Several years ago on St Patrick’s Day, I spent a few hours in the company of some older Irish immigrants to London, enjoying a chat and some Irish music and waiting for our bacon and Cabbage dinner to arrive! Each was proudly wearing their piece of shamrock. As the conversation unfolded it became all too apparent that for these men and women who had left Ireland as young people several decades ago, St Patrick’s Day was much more than an excuse for a party. It was a reminder of home and family, of a faith and a culture that was deep within them and crucial to their identity.
Older Irish people, part of that generation that emigrated to Britain in the 1950s and 1960s and who created strong bonds of solidarity when here, can however now find themselves increasingly alone and vulnerable.
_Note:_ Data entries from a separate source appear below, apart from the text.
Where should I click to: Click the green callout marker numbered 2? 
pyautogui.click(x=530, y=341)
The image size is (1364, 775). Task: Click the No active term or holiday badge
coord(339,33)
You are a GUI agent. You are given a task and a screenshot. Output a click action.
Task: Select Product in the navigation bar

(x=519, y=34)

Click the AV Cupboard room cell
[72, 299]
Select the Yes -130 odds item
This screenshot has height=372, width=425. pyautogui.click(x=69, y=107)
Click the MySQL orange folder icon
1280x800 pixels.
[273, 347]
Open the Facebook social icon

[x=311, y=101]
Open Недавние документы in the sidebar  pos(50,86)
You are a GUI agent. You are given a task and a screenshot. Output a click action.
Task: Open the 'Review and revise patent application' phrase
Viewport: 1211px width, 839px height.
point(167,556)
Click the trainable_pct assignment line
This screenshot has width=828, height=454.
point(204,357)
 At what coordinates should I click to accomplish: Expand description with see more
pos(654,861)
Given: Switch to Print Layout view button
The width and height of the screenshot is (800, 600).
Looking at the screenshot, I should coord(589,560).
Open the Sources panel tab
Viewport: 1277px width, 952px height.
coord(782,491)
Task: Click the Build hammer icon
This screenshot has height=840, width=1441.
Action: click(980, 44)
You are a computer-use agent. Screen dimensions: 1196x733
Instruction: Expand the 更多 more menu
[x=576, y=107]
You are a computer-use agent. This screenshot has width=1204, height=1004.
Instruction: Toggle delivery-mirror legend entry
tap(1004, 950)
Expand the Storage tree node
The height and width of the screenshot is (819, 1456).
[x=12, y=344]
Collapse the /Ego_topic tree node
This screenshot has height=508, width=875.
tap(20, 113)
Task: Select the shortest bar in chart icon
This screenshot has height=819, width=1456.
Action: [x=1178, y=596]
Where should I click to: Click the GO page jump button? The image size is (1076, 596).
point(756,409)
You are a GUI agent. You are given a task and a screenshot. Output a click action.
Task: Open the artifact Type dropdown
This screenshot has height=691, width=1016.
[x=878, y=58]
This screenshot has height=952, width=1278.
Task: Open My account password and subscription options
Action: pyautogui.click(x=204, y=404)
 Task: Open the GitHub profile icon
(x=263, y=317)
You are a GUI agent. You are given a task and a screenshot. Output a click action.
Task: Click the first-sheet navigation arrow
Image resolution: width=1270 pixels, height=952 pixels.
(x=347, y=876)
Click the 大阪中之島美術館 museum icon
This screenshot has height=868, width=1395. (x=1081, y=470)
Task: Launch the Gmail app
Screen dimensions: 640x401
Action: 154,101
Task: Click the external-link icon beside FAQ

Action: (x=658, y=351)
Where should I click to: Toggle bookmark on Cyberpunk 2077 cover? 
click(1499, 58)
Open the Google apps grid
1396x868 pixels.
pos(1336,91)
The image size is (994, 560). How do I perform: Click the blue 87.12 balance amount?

The Irish communities in London of which they were once a part have begun to fragment and disappear, and with it their links and connections with Ireland.
As a response to this the Irish Chaplaincy set up the Older and Vulnerable Persons Programme in 2005, to provide pastoral outreach, befriending, and advocacy to alleviate the social exclusion and loneliness of older Irish, across London.
Now known as the Irish Chaplaincy Seniors Project, the Chaplaincy continues to offer a culturally sensitive listening and visiting service, providing emotional, spiritual and practical support for older Irish people, and being alongside them to help and encourage them through any issues they may face. This can be anything from advocating on people’s behalf in relation to their health, housing or financial needs, linking people back with their friends and families in Ireland again, or supporting them as they are dying. Time and again the older Irish we support also tell us they want to be buried back in Ireland, in their former home towns and villages. We help to sensitively support and arrange these requests.
Most importantly we are there to listen, to listen to people’s stories, the happy times as well as the sad, their fears and also their hopes, their failures and their successes. We are there to ensure their voices are heard and to assure them that they are not forgotten, their lives do have meaning and that we will walk with them on the next stages of their journey for as long as they want us to.
Our Catholic ethos continues to motivate and nourish the work we do. We choose to stand alongside some of the most vulnerable and overlooked people in our society, because this is what Jesus does time and time again throughout the Gospels. It is this care for the forgotten and neglected of our communities that remains central to the mission of the Irish Chaplaincy today.
We are pleased to report that during May and June Sharon Tuppeny, a Consultant, will carry out a thorough review of the Seniors’ Project, and will be speaking to a variety of the stakeholders involved. Part of the objectives of the review are for the Irish Chaplaincy to articulate more clearly how it is uniquely placed to serve many of the elderly Irish in need of support; and also what the wider impact is of this work. We hope that a report will be produced by the end of July.